The Perseid meteor shower is one of the most spectacular of the year, offering a high chance of spotting a celestial fireball burning across the sky. The shower is visible every year during August, so check online to find out when the Perseids’ peak activity will be occurring, as this may be the best time to go meteor-spotting.
Weather and the phases of the Moon are also important factors to consider, as cloudy skies or a bright full Moon will affect how many you can see in the night sky.
The annual Perseid meteor shower occurs as Earth passes through the trail of debris left behind by comet 109P/Swift-Tuttle. The comet orbits our Solar System on an elliptical path that takes it periodically close to Earth. Its last close flyby of our planet was in 1992.

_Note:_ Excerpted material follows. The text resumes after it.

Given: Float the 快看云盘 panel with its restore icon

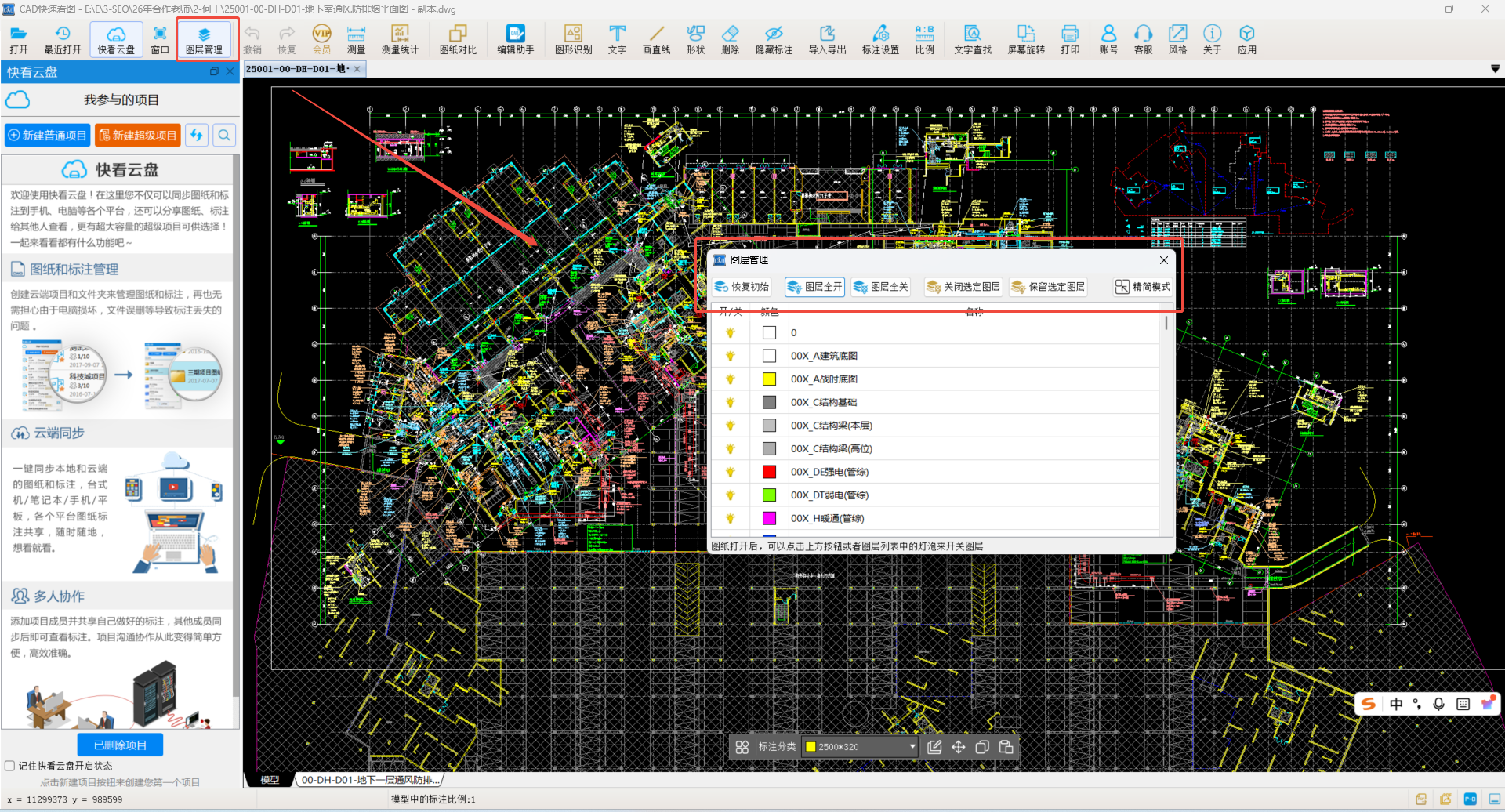Looking at the screenshot, I should pyautogui.click(x=214, y=71).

Due to the position of the comet’s debris trail, it can be easily affected by the gravitational influence of Jupiter and other giant planets.
The good news is that no special equipment is required to see them: meteor spotters need only look up!

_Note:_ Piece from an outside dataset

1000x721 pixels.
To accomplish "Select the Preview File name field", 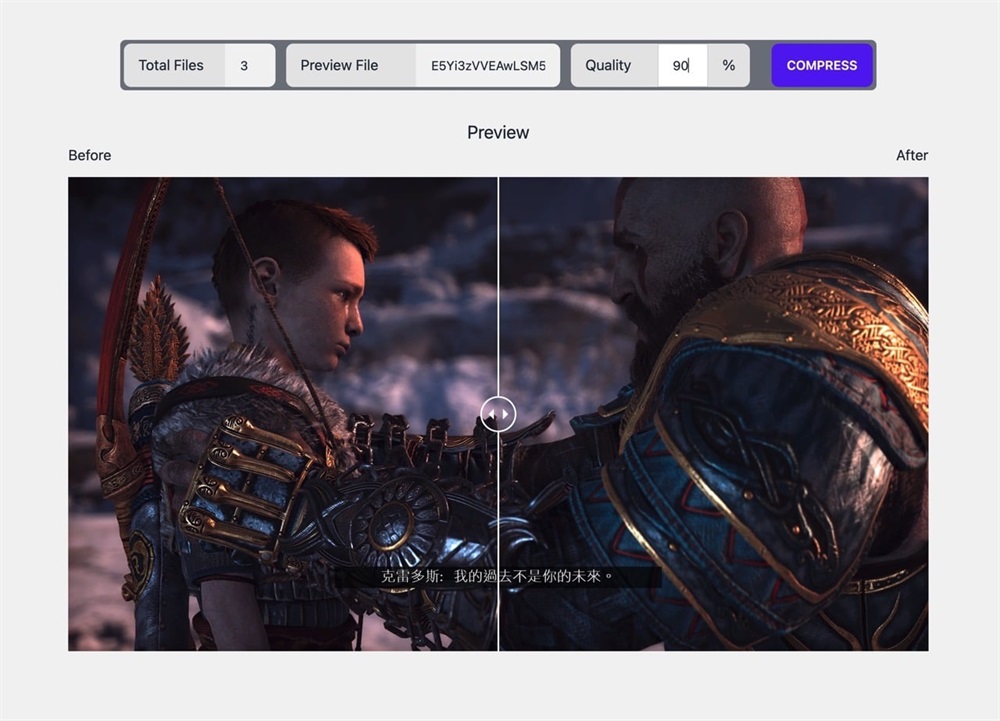I will pos(488,65).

It is worth checking the Perseids’ zenithal hourly rate (ZHR) for the year that you want to try and observe them.
The ZHR is a means of categorising meteor showers and the number equates to how many meteors one might expect to see under absolutely perfect conditions when the radiant – the point from which the meteors seem to emanate – is directly overhead.
This is merely a guide, however, as perfect conditions are always unlikely and observers should, in reality, only expect to see a fraction of the ZHR.
Kevin Lewis was imaging the sky above the ‘church in the sea’ on the Isle of Anglesey in August last year when he managed to capture a Perseid overhead, seen as a vertical streak above right of centre. This image was taken with a Canon EOS 5D Mk III DSLR camera and 24-70mm lens. Credit: K. Lewis
Where to look
The Perseid meteor shower gets its name from the fact that its radiant is the constellation of Perseus.
The best place to look is about two thirds up in the sky, preferably away from any sources of light pollution, or indeed the Moon.
Locate Perseus, look away from the radiant, rather than directly at it, and you should be able to spot meteors flying in the opposite direction.
While the peak may occur mid-August a week either side of this date should also produce some amazing displays.
Olli Reijonen sent in this image of a Perseid, top right of the picture, that he managed to capture while photographing noctilucent clouds and aurora at Lake Päijänne in Finland. Olli used an Olympus OM-D E-M5 camera and Panasonic Lumix G 200mm lens.
Credit: O. Reijonen
How to look
No specialist equipment is needed, as the meteors will be visible to the naked eye.
You should, however, allow about 20 minutes or so for your eyes to adjust to the darkness in order to improve night seeing.
Find a spot in the open, away from light pollution or tall buildings and trees, where you can get a good view of the sky.
In the northern hemisphere, the meteors will be easiest to spot from midnight to dawn.
Be sure to wrap up warmly. It may still be summer, but meteor watching can involve a lot of standing or sitting still for long periods of time. Bring plenty of snacks and liquids to keep your energy up.
Also, continuously looking upwards for long periods of time can be an awful strain on your neck, so reclining chairs can be an advantage.
And lastly, meteor watching is best done in groups, as observing with friends and family undoubtedly makes the prospect of standing outdoors in the early hours more appealing!